Data for this exercise »
....................

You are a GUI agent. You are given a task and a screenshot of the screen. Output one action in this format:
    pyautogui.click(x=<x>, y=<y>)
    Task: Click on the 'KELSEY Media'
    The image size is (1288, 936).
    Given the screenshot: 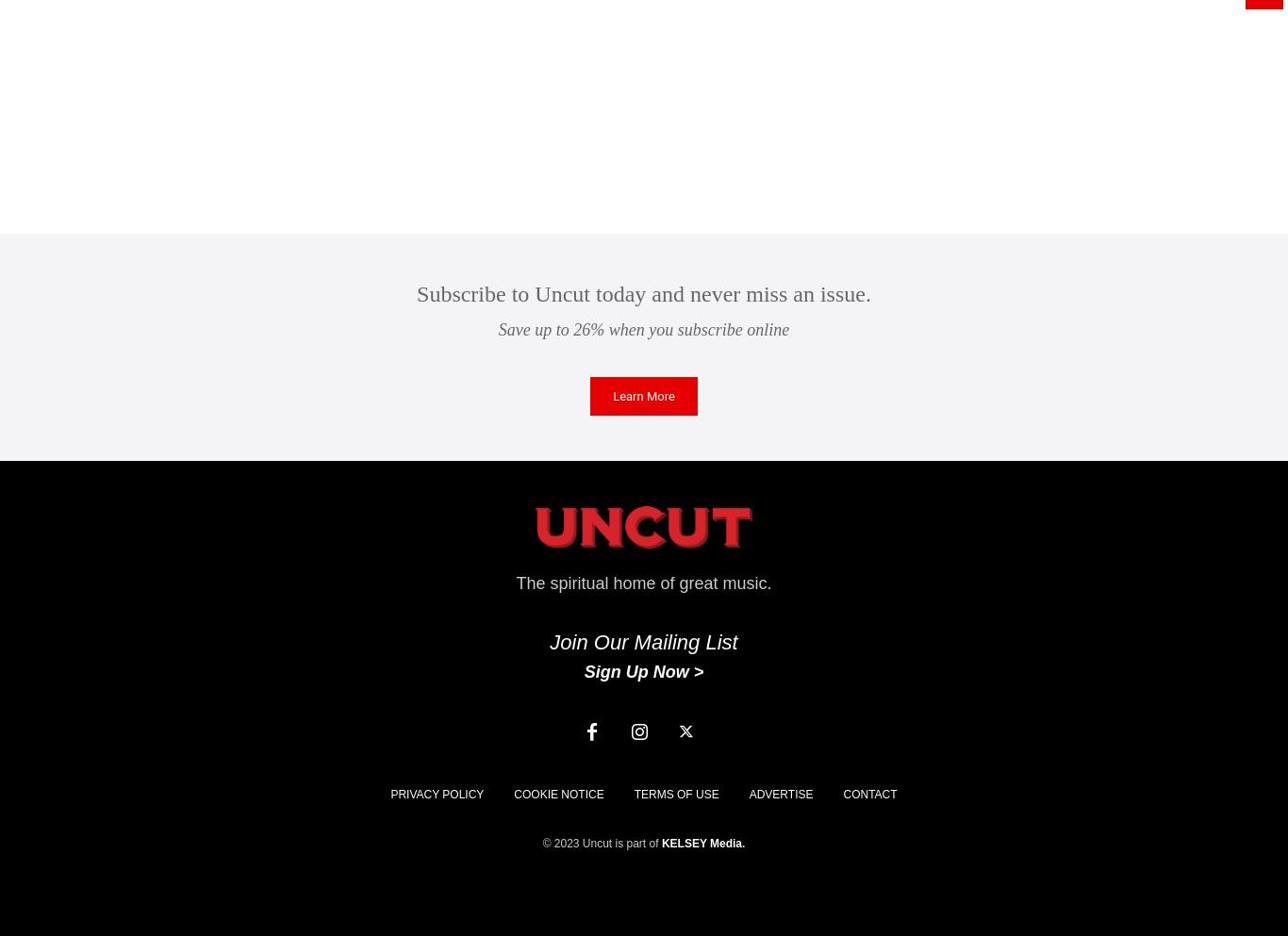 What is the action you would take?
    pyautogui.click(x=702, y=843)
    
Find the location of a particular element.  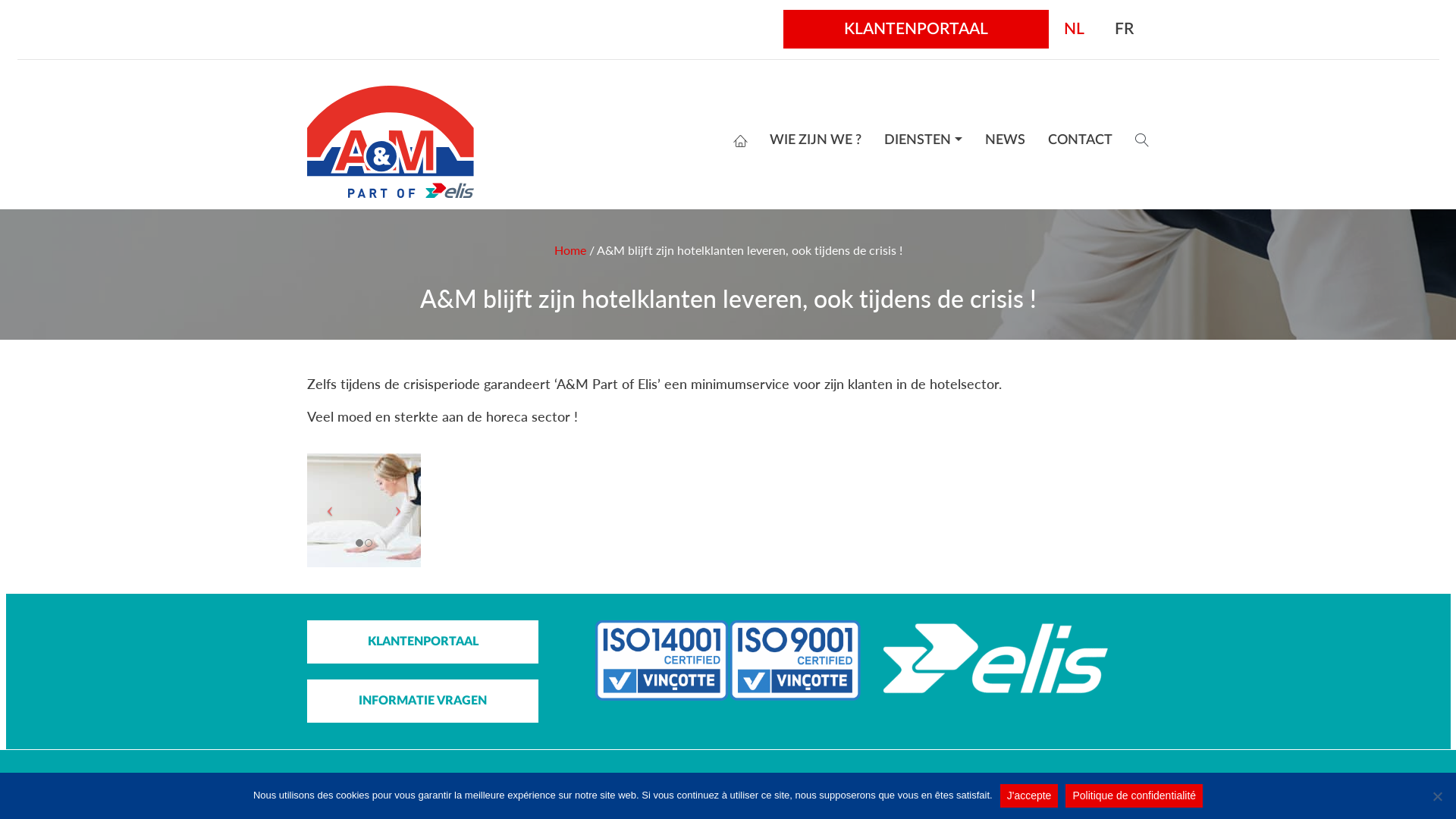

'CONTACT' is located at coordinates (1079, 140).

....................

Exercise objective » Copy the items word for word, from their first line through the line that contains "The image size is (1288, 936).".

Answer to the task »
You are a GUI agent. You are given a task and a screenshot of the screen. Output one action in this format:
    pyautogui.click(x=<x>, y=<y>)
    Task: Click on the 'KELSEY Media'
    The image size is (1288, 936).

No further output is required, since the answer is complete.